Montagna had highlighted the fact that photos captured an array of rainbow paraphernalia in St. Peter’s Basilica, as well homosexual male couple “brazenly holding hands there, one with a backpack saying F*** the Rules,” at the conclusion of their “pilgrimage.”
What took place there could be described as an “abomination of desolation standing in the holy place,” in the words of Christ (cf. Mt. 24:15), said Bishop Schneider.
He pointed out that the embrace of homosexuality by these “pilgrims” contradicted one of the very key meanings of the Jubilee Year and the Holy Door: “Leading man to conversion and penance,” as Pope John Paul II explained in the Bull of Indiction of the Holy Year 2000.

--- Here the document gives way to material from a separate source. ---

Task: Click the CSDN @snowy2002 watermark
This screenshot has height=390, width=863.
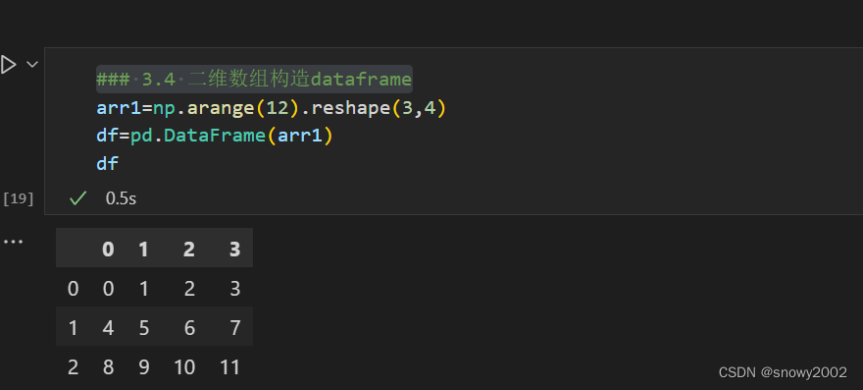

“There were no signs of repentance and renunciation of objectively grave homosexual sins … on the part of the organizers and participants in this pilgrimage,” noted Bishop Schneider. “To pass through the Holy Door and participate in the Jubilee without repentance, while promoting an ideology that openly rejects God’s Sixth Commandment, constitutes a kind of desecration of the Holy Door and a mockery of God and the gift of an indulgence.”
The bishop had strong words for the Vatican authorities who “collaborated de facto” in this open rejection of God’s commandment, expressed aptly in the “f*** the rules” message.
“They stood by and allowed God to be mocked and His commandments to be scornfully cast aside,” said Bishop Schneider.
When asked to compare it to the Pachamama scandal, he noted that while direct transgression of the First Commandment is even more grave, the endorsement of sodomy – a sin that cries to Heaven for vengeance – “amounts to a form of indirect idolatry.”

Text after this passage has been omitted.